Records shown
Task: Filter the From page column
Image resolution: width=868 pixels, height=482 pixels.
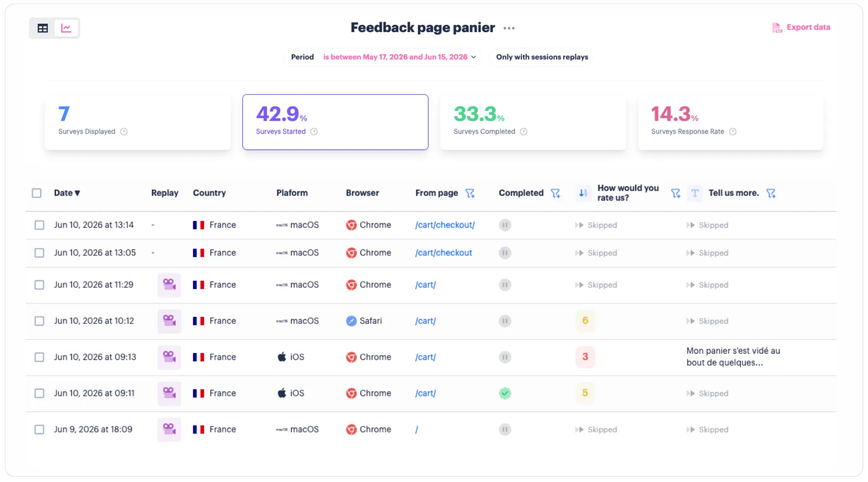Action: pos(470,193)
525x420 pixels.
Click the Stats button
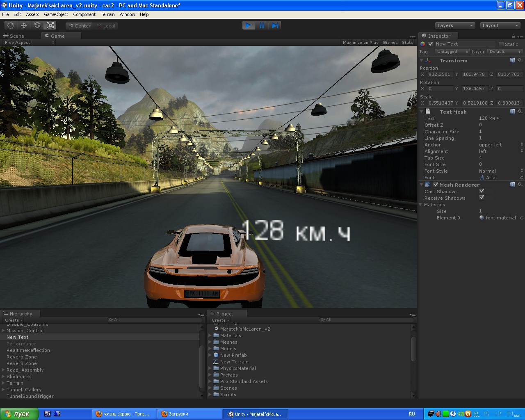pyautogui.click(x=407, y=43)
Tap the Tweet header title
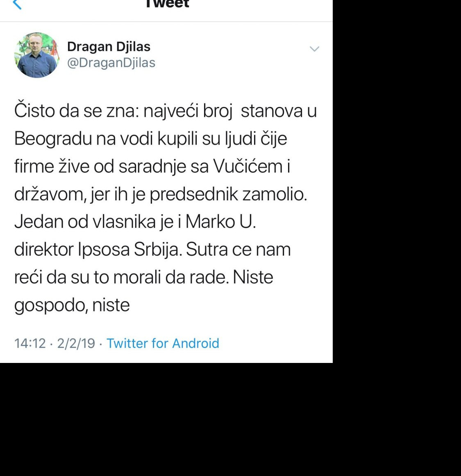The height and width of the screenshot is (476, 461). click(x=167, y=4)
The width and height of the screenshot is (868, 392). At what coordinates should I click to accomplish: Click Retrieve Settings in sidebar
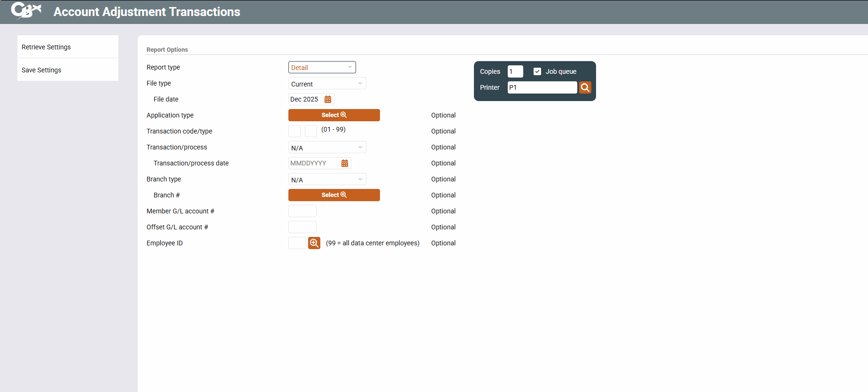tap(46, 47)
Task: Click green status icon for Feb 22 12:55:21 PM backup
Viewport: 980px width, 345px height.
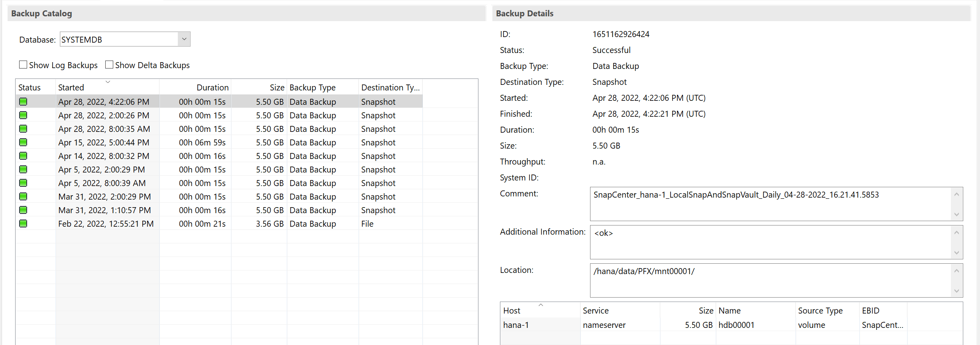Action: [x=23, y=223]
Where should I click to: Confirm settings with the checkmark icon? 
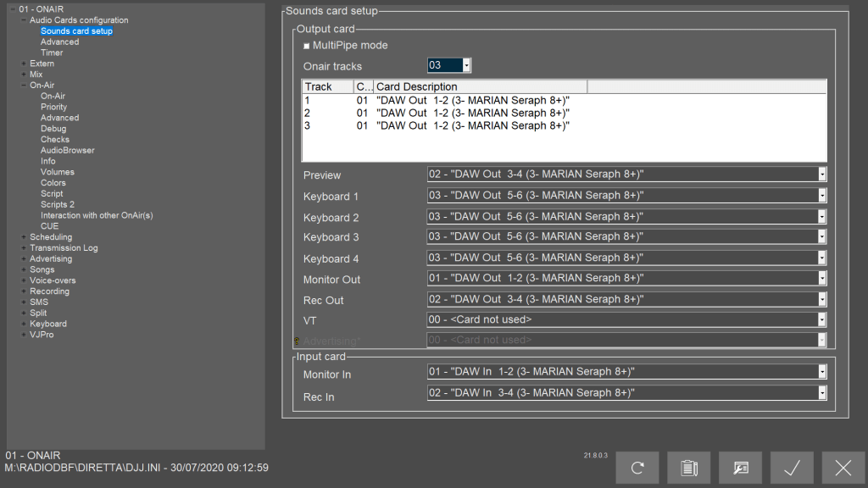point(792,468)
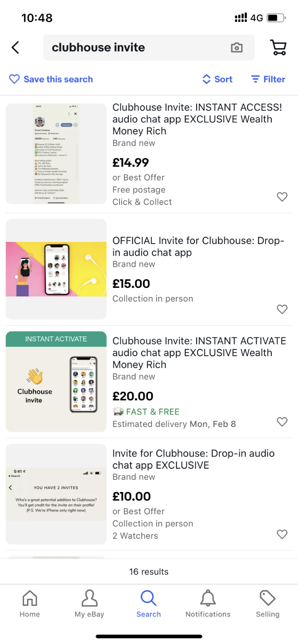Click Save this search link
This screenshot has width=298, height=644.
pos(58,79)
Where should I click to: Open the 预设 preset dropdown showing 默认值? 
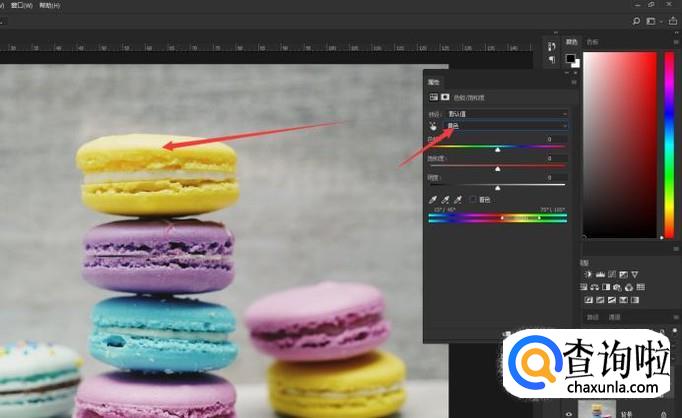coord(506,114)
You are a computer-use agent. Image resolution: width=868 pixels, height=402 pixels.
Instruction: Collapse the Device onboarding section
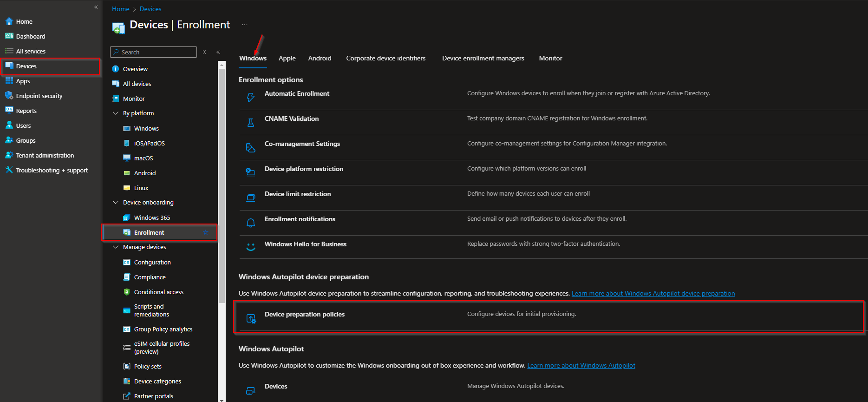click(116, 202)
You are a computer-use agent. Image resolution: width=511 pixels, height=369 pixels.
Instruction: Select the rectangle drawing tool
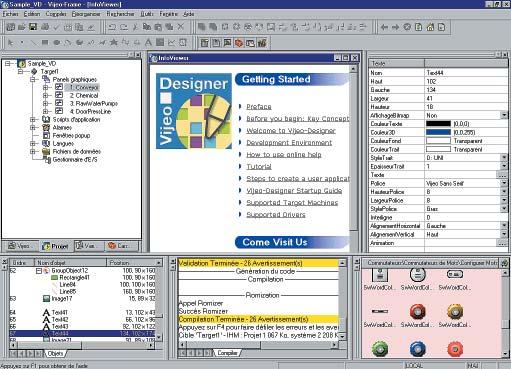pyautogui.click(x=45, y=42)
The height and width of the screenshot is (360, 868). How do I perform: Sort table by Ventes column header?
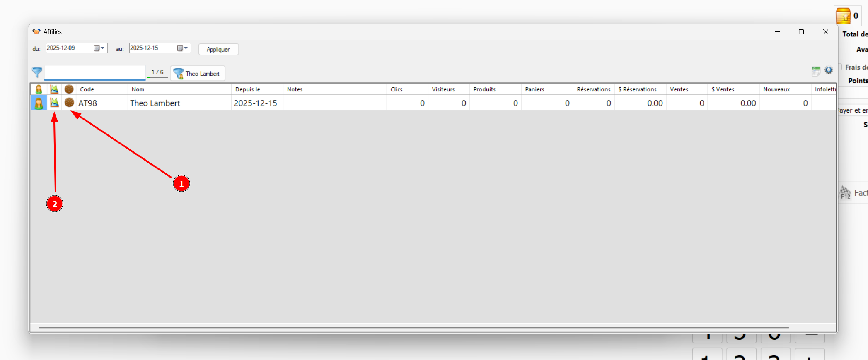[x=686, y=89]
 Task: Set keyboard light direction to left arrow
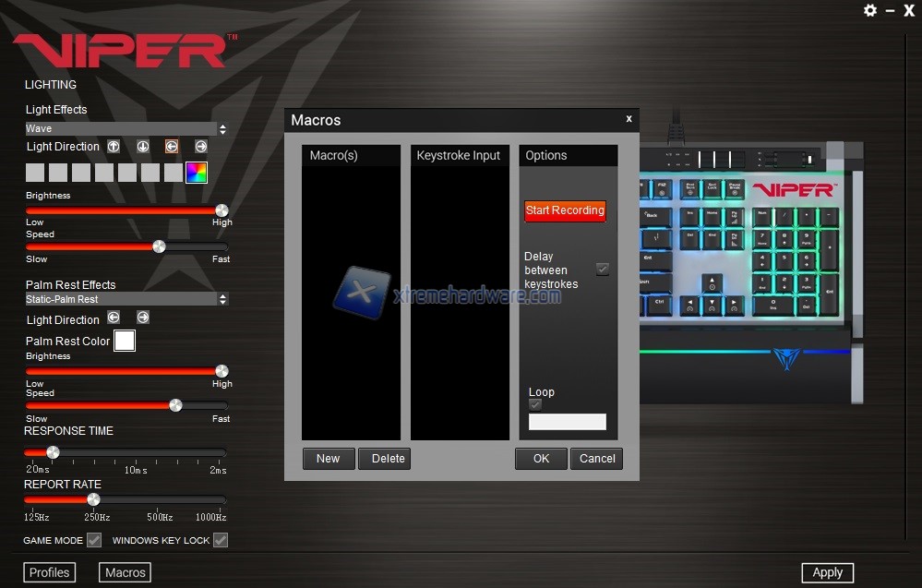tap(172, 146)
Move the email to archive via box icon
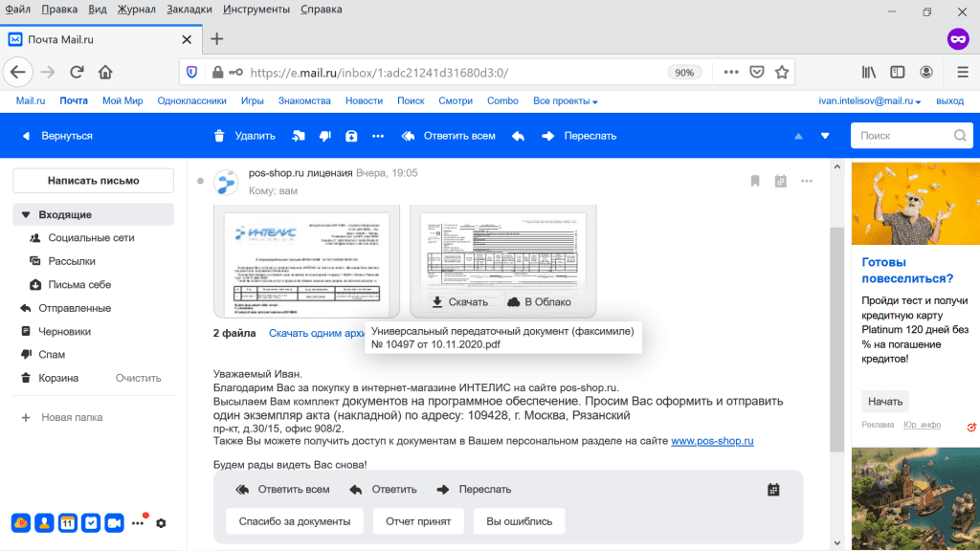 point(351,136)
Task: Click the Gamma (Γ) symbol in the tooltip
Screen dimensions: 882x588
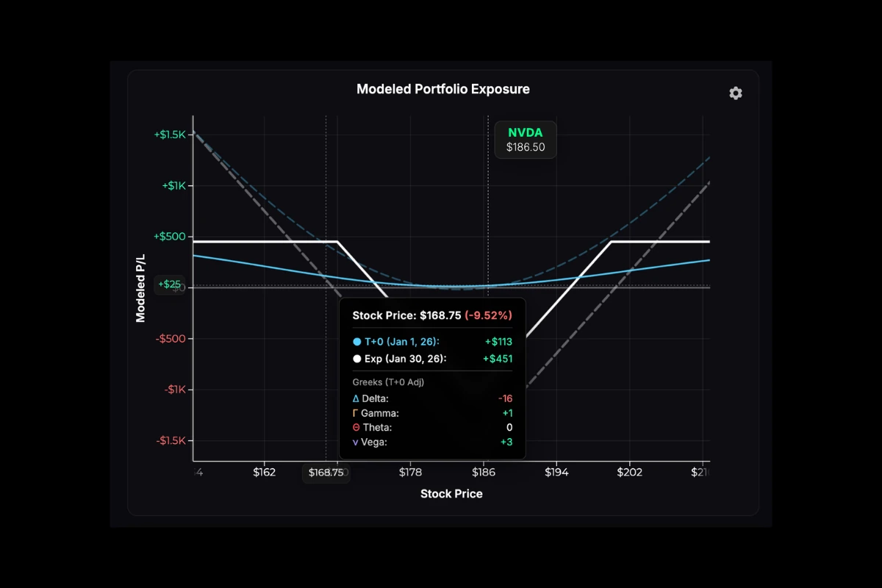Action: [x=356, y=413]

Work to be completed
From the material above, set down each entry exactly, but exclude the pictures.

Your solution
Task: Filter the From page column
Image resolution: width=868 pixels, height=482 pixels.
Action: pos(470,193)
525x420 pixels.
Click the Stats button
pyautogui.click(x=407, y=43)
Tap the Tweet header title
The height and width of the screenshot is (476, 461). click(x=167, y=4)
The width and height of the screenshot is (868, 392). At what coordinates should I click to accomplish: Click Retrieve Settings in sidebar
tap(46, 47)
Task: Click green status icon for Feb 22 12:55:21 PM backup
Viewport: 980px width, 345px height.
Action: [x=23, y=223]
Where should I click to: Confirm settings with the checkmark icon? 
point(792,468)
Click Save this search link
This screenshot has width=298, height=644.
pos(58,79)
Where should I click to: Open the 预设 preset dropdown showing 默认值? 
coord(506,114)
You are a computer-use agent. Image resolution: width=868 pixels, height=402 pixels.
Instruction: Collapse the Device onboarding section
click(116, 202)
You are a computer-use agent. Image resolution: width=511 pixels, height=369 pixels.
Instruction: Select the rectangle drawing tool
pyautogui.click(x=45, y=42)
The height and width of the screenshot is (360, 868). How do I perform: Sort table by Ventes column header?
[x=686, y=89]
 Task: Set keyboard light direction to left arrow
tap(172, 146)
Move the email to archive via box icon
 point(351,136)
Task: Click the Gamma (Γ) symbol in the tooltip
Screen dimensions: 882x588
Action: [x=356, y=413]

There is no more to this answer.